Eurozone finance ministers bought Spain more time to save its sickly economy on Tuesday, offering 30 billion euros to rescue the country's banks and counter market fears of more debt contagion.
Battling against relentless market pressures, the ministers approved plans early on Tuesday to provide the funds this month, with 100 billion euros ($123 billion) potentially available in all.
At the same time, the 17-nation single currency bloc agreed to extend a deadline for Spain to cut its public deficit to the EU's 3.0 percent limit by one year to 2014 because of the difficult economic conditions it faces.
Spanish Economy Minister Luis de Guindos said the "two agreements are very positive," giving Madrid the time and the money "to thoroughly clear up the banking sector."
European shares rallied and the euro pulled away from a two-year dollar low by midday on Tuesday as investors cautiously approved the overnight deal.
The euro steadied at $1.2313, one day after hitting $1.2251 -- the lowest point since July 1, 2010 -- on heightened concerns over soaring Spanish borrowing costs.
The return on Spain's benchmark 10-year bond fell below the red line of 7.0 percent while Italy, also in the crosshairs, saw its interest rate drop under 6.0 percent.
Italian and Spanish borrowing costs had surged on Monday on scepticism that the Eurogroup meeting of finance ministers would amount to much.
"The markets have to realise that the money is there, more than they realise," said Luxembourg Finance Minister Luc Frieden as he went into a second day of talks including all 27 European Union finance ministers.
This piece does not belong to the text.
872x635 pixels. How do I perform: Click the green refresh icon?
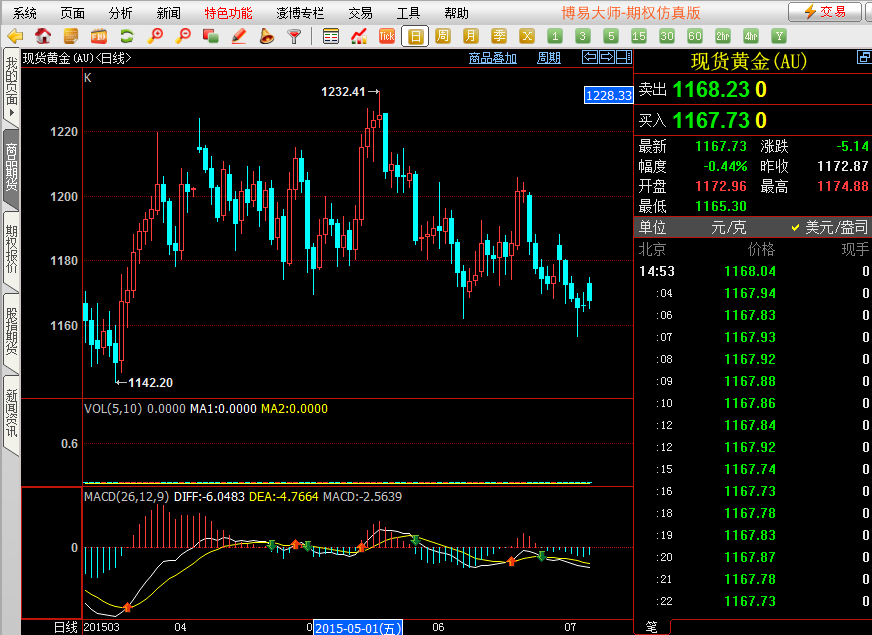[x=127, y=36]
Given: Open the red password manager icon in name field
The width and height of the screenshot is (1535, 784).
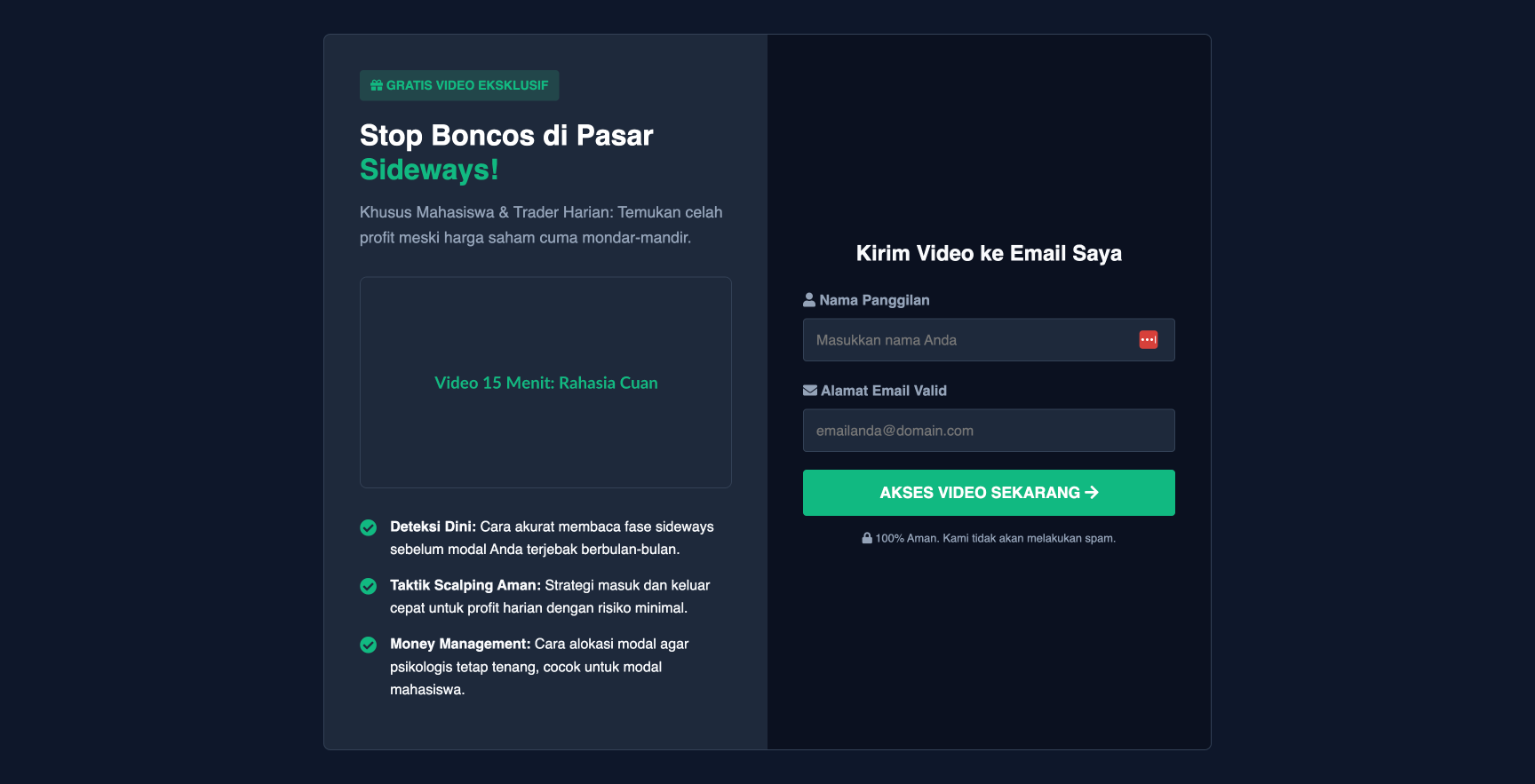Looking at the screenshot, I should [x=1149, y=340].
"We must try that these states get back to their feet and I think that one year more or less, if that can help a state, is not a wrong signal," he added.
Austria's Maria Fekter, a hardliner on aid for eurozone states needing help, noted that the deal for Spain "contains a lot of conditions, items and formalities Spain has to meet ... (Spain) needs time for that."
But De Guindos expressed a different view, insisting the deal "does not impose macroeconomic conditions" on the Spanish government.
Madrid has sought to avoid any deal that would impose the kind of austerity and structural reforms that have been forced onto bailed out Greece, Ireland and Portugal.
A continuous series of meetings and summits have marked the course of the near three-year debt crisis, with EU leaders repeatedly being outflanked by investors sceptical that they really can put their house in order.
A June 28-29 EU summit was hailed as a "breakthrough" after it promised Spain aid for its banks, the setting up a new bank regulator and made it easier for the new permanent ESM eurozone bailout fund to fund struggling members.
After an initial euphoric welcome, however, market sentiment quickly turned negative, putting Spain and Italy back under pressure and the eurozone on the the defensive.
Analysts gave the latest accords some grudging praise on Tuesday.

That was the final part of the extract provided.